By TK Burton | Film | September 6, 2019
The track record of Stephen King adaptations is a spotty one, in no small part due to the density and complexity of his novels. None are more emblematic of this than IT, one of his strongest works, but also one of the most challenging to bring to the screen. Taking place over two different time periods but focusing on the same tightly knit group of characters, it’s a sprawling, often terrifying, intense work that deserves a production with an equally intense focus on detail and characterization. The first such effort was a miniseries from 1990 that made Tim Curry’s depiction of the malevolent clown/demon Pennywise legendary. That series is one that we often vehemently defend, albeit through a somewhat rose-tinted hue.

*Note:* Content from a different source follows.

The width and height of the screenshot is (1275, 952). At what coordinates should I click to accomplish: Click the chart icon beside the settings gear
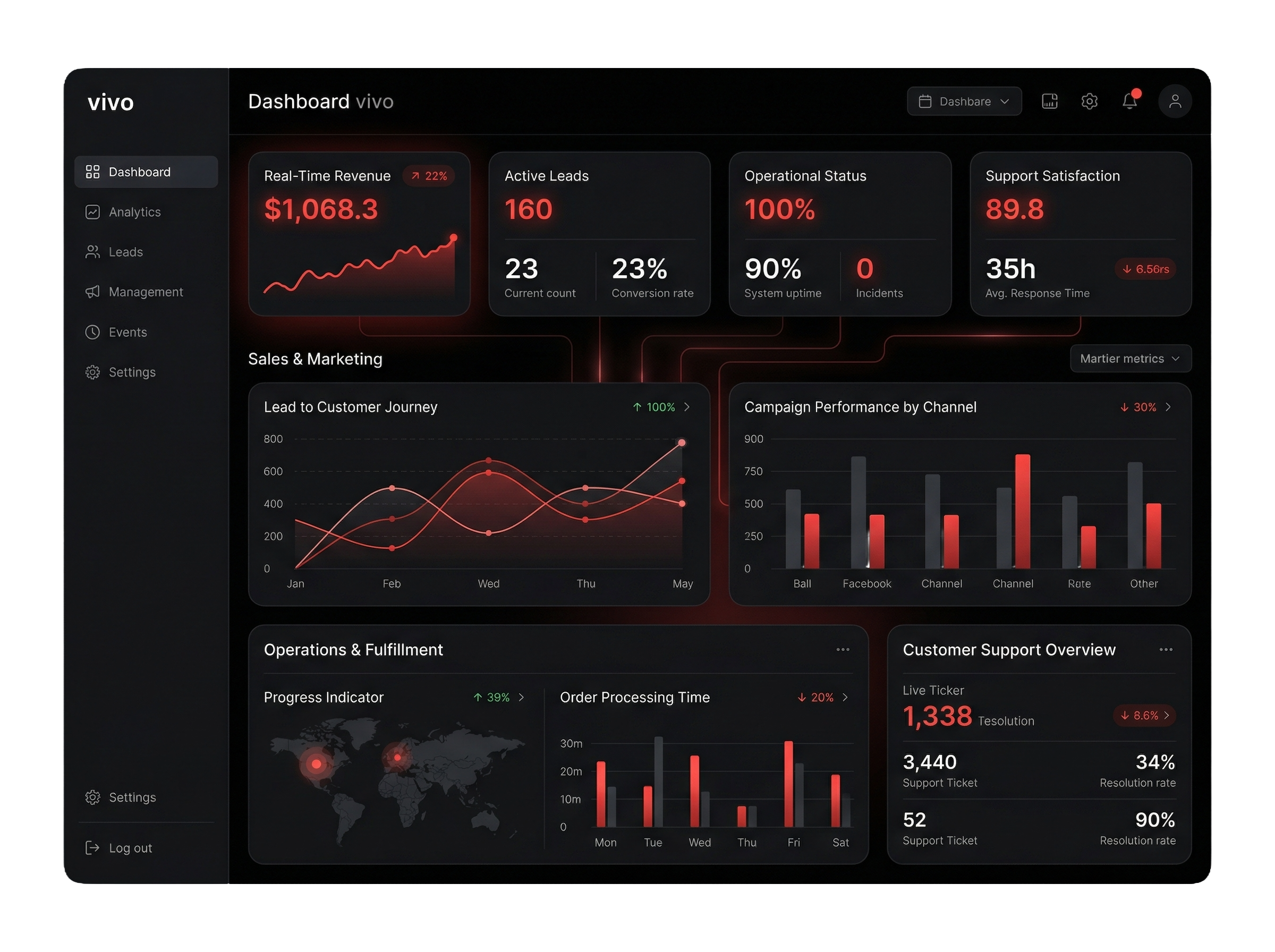[1050, 101]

Then, in 2017, director Andy Muschietti brought the novel to the big screen, but also did so in the only workable way possible - by dividing the novel into two films, one set with the characters as children, and the second - released this weekend - with them returning to Derry, ME, 27 years later as adults to confront the evil buried beneath the town. That presence, never named anything beyond IT, manifests itself again in the form of the cleverly cruel clown, Pennywise, is once again savagely feeding on the denizens of Derry, and it’s up to the now-grownup “Losers” to try to defeat him, once and for all.
As with Chapter 1, Muschietti (working off a screenplay by Gary Dauberman) hews fairly close to the novel, albeit trimming a good bit of it back out of necessity. But the major parts are still there — Bill (James McAvoy), Beverly (Jessica Chastain), Ben (Jay Ryan), Richie (Bill Hader), and Eddie (James Ransone) are summoned back to Derry by Mike (Isaiah Mustafa), the only one who remained there after the events of the first film. Arriving with barely any memory of their childhood traumas, each must go on their own separate journey to face the metaphorical and literal demons of their past in order to gather what’s needed to face It in a final showdown.
The cast is a monster, and the story is a slam-dunk. So why did IT Chapter 2 fail so utterly to entertain? Because it did fail, in almost as many ways as its predecessor succeeded. The first film burrowed its way into our minds by heaping a healthy serving of nostalgia next to a collection of surprisingly excellent child actors. With a successful cast of kids, it enabled us to reawaken our childhood fears and phobias, and with a plot laden with a pervading sense of dread and moody atmospherics — not to mention the joyousness of the “kids on bikes” aspect of it — it made for compelling and enthralling (and at times terrifying) movie-watching. By moving the story into their adult personas, some of that sense of wonder and fear is lost.
But it’s an oversimplification to blame Chapter 2’s failures on a lack of nostalgia. Instead, the film suffers from massive pacing issues and abandoning many of the principles that made the first film so successful. Sure, some of this is due to King’s writing (and to be fair, much like the films, the front half of the novel is far stronger than the back). But the film also pulls some of King’s punches, relying less on a study of what they fear and more on making the audience afraid. This is a fine distinction, but one of the film’s larger failures. King’s work often focuses on creating dread through familiarity, making us see through the eyes of the protagonists and live through their often dark and tragic histories. While we do go on a journey to each of their pasts, the reliance is more on an effects-laden horror convention and jump scares than a real sense of human loss and suffering. Though the film’s opening is strong enough and the gathering of the Losers is well-executed, the entirety of the film’s middle section felt like watching a series of cheaply made horror vignettes and less like a cohesive narrative.
This all culminates in a finale that is somehow both overlong and insubstantial, a cacophonous set of circular chases and monstrous beings that all blurs together into a tired and thoroughly unexciting conclusion. And while the actors all give decent performances — particularly Hader, Chastain, and McAvoy — a reductive and aimless script removes any real sense of sympathy. The film is also crippled by its ridiculous length — at ten minutes shy of three hours, it’s a hell of a slog given how uninspired its script is. It’s almost shocking to realize that it’s a mere 15 minutes longer than Chapter 1, because it felt like twice that. There’s often no greater measure of a film’s failure than feeling long, and IT: Chapter 2 feels practically interminable.
IT Chapter 2 is far from a terrible film, but it doesn’t even come close to the first one, focusing too much on conventional horror tropes and giving short shrift to its characters. A story that somehow manages to be bloated yet hollow makes its length a serious problem, and it finally results in a mostly forgettable experience. Instead of building on the foundation of its first entry, we’re left with seeing a strong cast wasted and an engaging story capped by an ultimately lackluster sequel.